When the pace is accelerated in the beginning of the relationship that tells you something. It is a control strategy.

Persistence

If he won’t take no for an answer, it’s not because he’s smitten. “Anybody who doesn’t hear the word no is trying to control you, “ DeBecker says.

“Persistence does not mean you are special. Persistence means he is troubled.”

DeBecker has developed a potentially lifesaving tool called MOSAIC. This online assessment is free and protects the user’s identity.

www.mosaicmethod.com

Anyone – the victim or concerned loved ones – can log onto the website and answer 46 questions to determine how much of a threat an abuser poses to an individual or family. MOSAIC gives results on a scale of 1 to 10, with 10 being the most likely to escalate – including homicide.

 

Check back soon for:

A Vision for Change – Speaking the Truth to Someone Who’s Hurt You

 

What has your experience been?  Do you have any other red flags to add to the list?

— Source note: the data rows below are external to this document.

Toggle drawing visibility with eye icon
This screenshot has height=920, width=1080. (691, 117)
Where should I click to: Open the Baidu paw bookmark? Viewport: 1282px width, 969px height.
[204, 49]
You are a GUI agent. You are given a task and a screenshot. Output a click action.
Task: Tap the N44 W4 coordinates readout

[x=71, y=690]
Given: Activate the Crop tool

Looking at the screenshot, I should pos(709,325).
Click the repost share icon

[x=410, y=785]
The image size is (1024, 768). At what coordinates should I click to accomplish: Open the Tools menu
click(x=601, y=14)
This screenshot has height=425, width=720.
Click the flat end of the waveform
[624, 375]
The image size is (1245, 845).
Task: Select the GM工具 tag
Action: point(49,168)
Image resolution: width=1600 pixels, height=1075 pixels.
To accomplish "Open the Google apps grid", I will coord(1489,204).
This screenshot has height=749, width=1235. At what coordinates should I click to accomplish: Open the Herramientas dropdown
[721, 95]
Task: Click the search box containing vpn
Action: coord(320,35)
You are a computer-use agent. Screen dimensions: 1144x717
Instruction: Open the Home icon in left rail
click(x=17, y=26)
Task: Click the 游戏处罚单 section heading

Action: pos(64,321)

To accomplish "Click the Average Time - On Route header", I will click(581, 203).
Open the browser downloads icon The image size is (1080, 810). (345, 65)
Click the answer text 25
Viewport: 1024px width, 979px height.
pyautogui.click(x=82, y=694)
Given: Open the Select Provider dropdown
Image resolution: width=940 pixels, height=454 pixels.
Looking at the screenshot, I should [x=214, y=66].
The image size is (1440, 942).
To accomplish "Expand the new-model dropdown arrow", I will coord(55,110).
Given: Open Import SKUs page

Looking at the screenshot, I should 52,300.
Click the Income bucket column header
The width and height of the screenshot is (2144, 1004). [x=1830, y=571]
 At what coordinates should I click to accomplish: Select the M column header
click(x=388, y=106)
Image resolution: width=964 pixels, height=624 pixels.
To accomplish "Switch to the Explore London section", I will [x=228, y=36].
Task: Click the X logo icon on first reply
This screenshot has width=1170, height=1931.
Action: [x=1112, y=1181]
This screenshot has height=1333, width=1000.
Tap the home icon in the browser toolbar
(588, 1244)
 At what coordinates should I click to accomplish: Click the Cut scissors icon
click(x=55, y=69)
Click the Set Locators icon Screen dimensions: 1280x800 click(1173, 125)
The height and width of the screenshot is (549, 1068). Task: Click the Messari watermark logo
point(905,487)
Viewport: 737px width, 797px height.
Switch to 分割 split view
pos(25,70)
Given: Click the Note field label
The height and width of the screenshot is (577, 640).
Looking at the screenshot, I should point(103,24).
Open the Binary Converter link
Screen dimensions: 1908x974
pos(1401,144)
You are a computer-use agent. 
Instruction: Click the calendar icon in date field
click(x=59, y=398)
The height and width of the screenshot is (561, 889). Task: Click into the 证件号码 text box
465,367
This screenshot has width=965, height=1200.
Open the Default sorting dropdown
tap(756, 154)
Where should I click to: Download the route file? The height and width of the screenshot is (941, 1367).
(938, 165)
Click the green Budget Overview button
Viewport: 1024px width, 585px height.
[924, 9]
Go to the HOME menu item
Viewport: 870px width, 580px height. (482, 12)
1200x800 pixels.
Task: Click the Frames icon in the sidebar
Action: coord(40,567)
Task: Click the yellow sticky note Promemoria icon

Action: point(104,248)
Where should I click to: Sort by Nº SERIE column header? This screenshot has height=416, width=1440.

5 thoughts on “Dangerous Turkeys

  1. This is such a valuable and helpful post. I appreciate all of the resources you include. I love Cloud and Townsend books! I have used them to develop better boundaries in my life. This was by far my favorite line: “Persistence does not mean you are special. Persistence means he is troubled.” That is so key in any toxic relationship….domestic, romantic, friendship, etc. I took a peek at another post…love how you grade the turkeys. I think all teens should have to be taught this kind of thing in school. Very important life skills, and often the low-self-esteem kids end up taking this kind of abuse before they realize it’s abuse. Thank you so much!

    1. Thanks Bonnie! I love Townsend and Cloud too! Henry Cloud’s Boundaries books have really helped me with the “turkeys” in my life. And it’s so true – I felt less like a victim when I finally learned this stuff.

  2. Oooh! The point about a fast-paced relationship is SO true. When you are in that situation, swept up in something that is moving too fast to think and seems to take over every minute of your day, it is hard to see clearly or find the way out off the ride.